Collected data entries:
___
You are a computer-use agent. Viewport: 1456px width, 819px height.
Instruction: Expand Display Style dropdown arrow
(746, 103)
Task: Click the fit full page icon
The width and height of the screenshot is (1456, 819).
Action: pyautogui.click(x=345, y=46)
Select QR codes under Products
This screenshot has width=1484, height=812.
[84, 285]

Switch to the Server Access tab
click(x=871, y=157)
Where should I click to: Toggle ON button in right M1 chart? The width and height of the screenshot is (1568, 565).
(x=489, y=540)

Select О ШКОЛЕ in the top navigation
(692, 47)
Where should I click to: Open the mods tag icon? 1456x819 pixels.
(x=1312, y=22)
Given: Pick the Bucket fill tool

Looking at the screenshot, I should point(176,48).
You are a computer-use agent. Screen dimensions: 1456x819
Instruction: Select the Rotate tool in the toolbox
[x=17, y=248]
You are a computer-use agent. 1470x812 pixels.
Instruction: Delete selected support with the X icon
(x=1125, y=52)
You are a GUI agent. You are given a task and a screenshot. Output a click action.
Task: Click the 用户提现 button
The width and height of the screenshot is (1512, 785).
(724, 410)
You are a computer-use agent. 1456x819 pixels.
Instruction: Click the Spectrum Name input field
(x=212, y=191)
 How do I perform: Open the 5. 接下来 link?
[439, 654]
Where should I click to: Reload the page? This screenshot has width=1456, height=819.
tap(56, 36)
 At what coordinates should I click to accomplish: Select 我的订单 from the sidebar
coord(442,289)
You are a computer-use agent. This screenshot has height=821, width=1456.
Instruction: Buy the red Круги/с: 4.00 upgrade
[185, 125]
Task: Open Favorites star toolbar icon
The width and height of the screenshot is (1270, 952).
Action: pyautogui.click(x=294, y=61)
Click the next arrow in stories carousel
___
Every record above should be written out exactly.

** Written response **
You are a computer-use agent. Viewport: 1456px width, 819px height.
Instruction: Expand Display Style dropdown arrow
(746, 103)
Task: Click the fit full page icon
The width and height of the screenshot is (1456, 819).
Action: pyautogui.click(x=345, y=46)
Select QR codes under Products
This screenshot has width=1484, height=812.
[84, 285]

Switch to the Server Access tab
click(x=871, y=157)
Where should I click to: Toggle ON button in right M1 chart? The width and height of the screenshot is (1568, 565).
(x=489, y=540)

Select О ШКОЛЕ in the top navigation
(692, 47)
Where should I click to: Open the mods tag icon? 1456x819 pixels.
(x=1312, y=22)
Given: Pick the Bucket fill tool

Looking at the screenshot, I should point(176,48).
You are a computer-use agent. Screen dimensions: 1456x819
Instruction: Select the Rotate tool in the toolbox
[x=17, y=248]
You are a computer-use agent. 1470x812 pixels.
Instruction: Delete selected support with the X icon
(x=1125, y=52)
You are a GUI agent. You are given a task and a screenshot. Output a click action.
Task: Click the 用户提现 button
The width and height of the screenshot is (1512, 785).
(724, 410)
You are a computer-use agent. 1456x819 pixels.
Instruction: Click the Spectrum Name input field
(x=212, y=191)
 How do I perform: Open the 5. 接下来 link?
[439, 654]
Where should I click to: Reload the page? This screenshot has width=1456, height=819.
tap(56, 36)
 At what coordinates should I click to accomplish: Select 我的订单 from the sidebar
coord(442,289)
You are a computer-use agent. This screenshot has height=821, width=1456.
Instruction: Buy the red Круги/с: 4.00 upgrade
[185, 125]
Task: Open Favorites star toolbar icon
The width and height of the screenshot is (1270, 952).
Action: pyautogui.click(x=294, y=61)
Click the next arrow in stories carousel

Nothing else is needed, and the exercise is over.